Ready for Fast Funding? Apply With Fundwell
Strong business credit opens doors to better financing options, but even businesses building their credit can access the capital they need to grow. At Fundwell, we understand that every business is at a different stage of its credit journey, and we work with companies across the credit spectrum.
Our transparent lending process evaluates your entire business profile, not just your credit score. We consider factors like revenue trends, industry performance, and growth potential to provide funding solutions tailored to your specific needs.
Whether you're looking to improve cash flow, expand operations, or take advantage of new opportunities, our team of funding experts can help you explore options that make sense for your business. Get started with a quick application to see what funding solutions are available for your company today.

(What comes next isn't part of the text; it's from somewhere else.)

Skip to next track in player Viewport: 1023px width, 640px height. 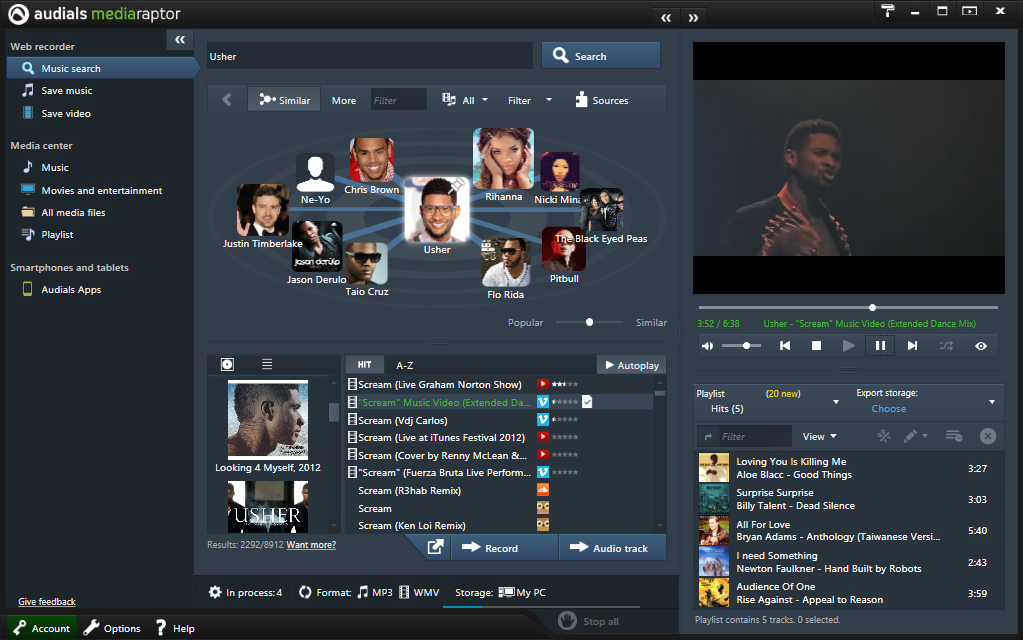coord(912,346)
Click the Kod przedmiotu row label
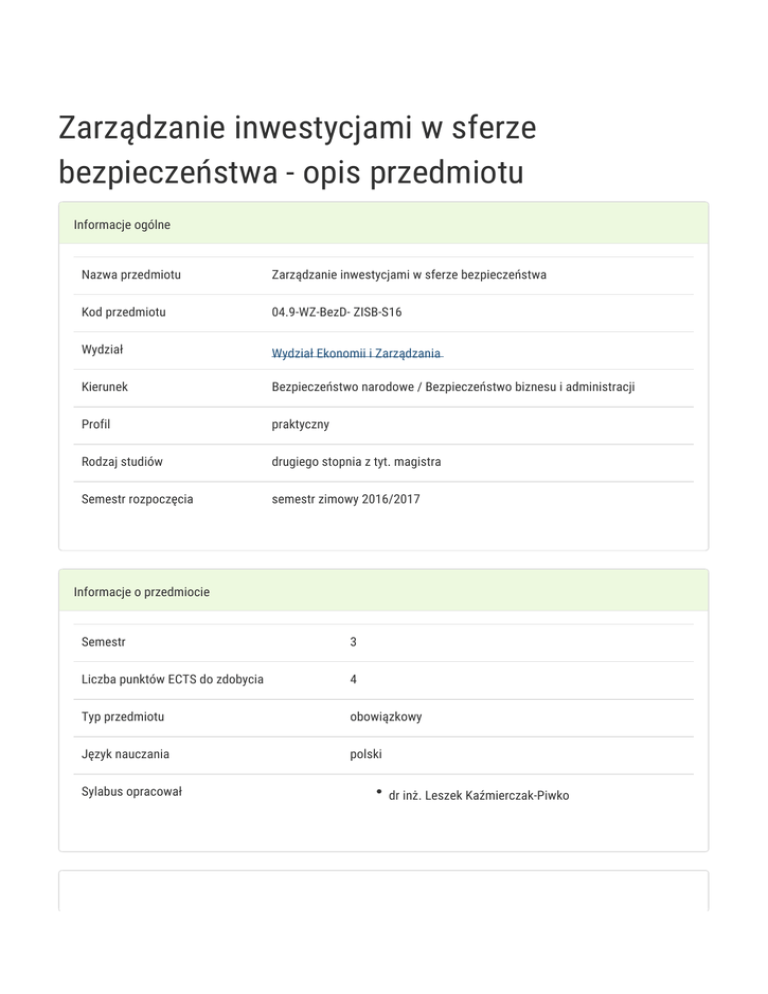768x994 pixels. point(124,313)
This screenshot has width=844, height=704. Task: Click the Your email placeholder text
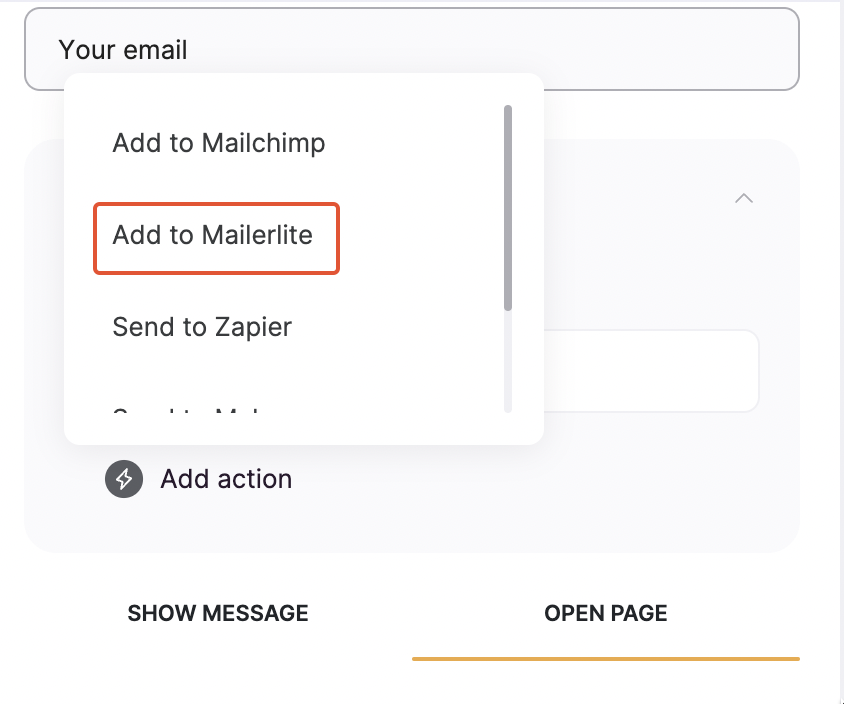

Frequently Asked Questions About Checking an EIN Credit Score
Does checking my business credit score hurt the score?
No, checking your own business credit score is considered a soft inquiry that doesn't affect your credit score. You can monitor your business credit as frequently as needed without any negative effects on your creditworthiness.
How often should I run a business credit report?
Review your business credit reports at least quarterly to catch errors early and monitor changes that could affect your financing options. Monthly monitoring is ideal if you're actively building credit or preparing for major financing decisions.
What score do I need to qualify for a small business loan?
Credit score requirements vary significantly by lender and loan type, but scores above 75 on most bureau scales typically qualify for better rates and terms. However, many alternative lenders work with businesses across the credit spectrum, focusing on overall business performance rather than credit scores alone.
Can I check another company's credit score with its EIN?
Yes, you can run credit checks on other businesses for legitimate business purposes such as evaluating potential vendors, partners, or customers. Most bureaus offer commercial credit reports for businesses conducting due diligence on potential business relationships.
What if my business is new and has no credit history?
New businesses can start building credit immediately by opening business bank accounts, applying for business credit cards, and establishing vendor accounts with suppliers who report to credit bureaus. Even without existing credit history, many lenders offer starter business loans and credit products designed for new companies.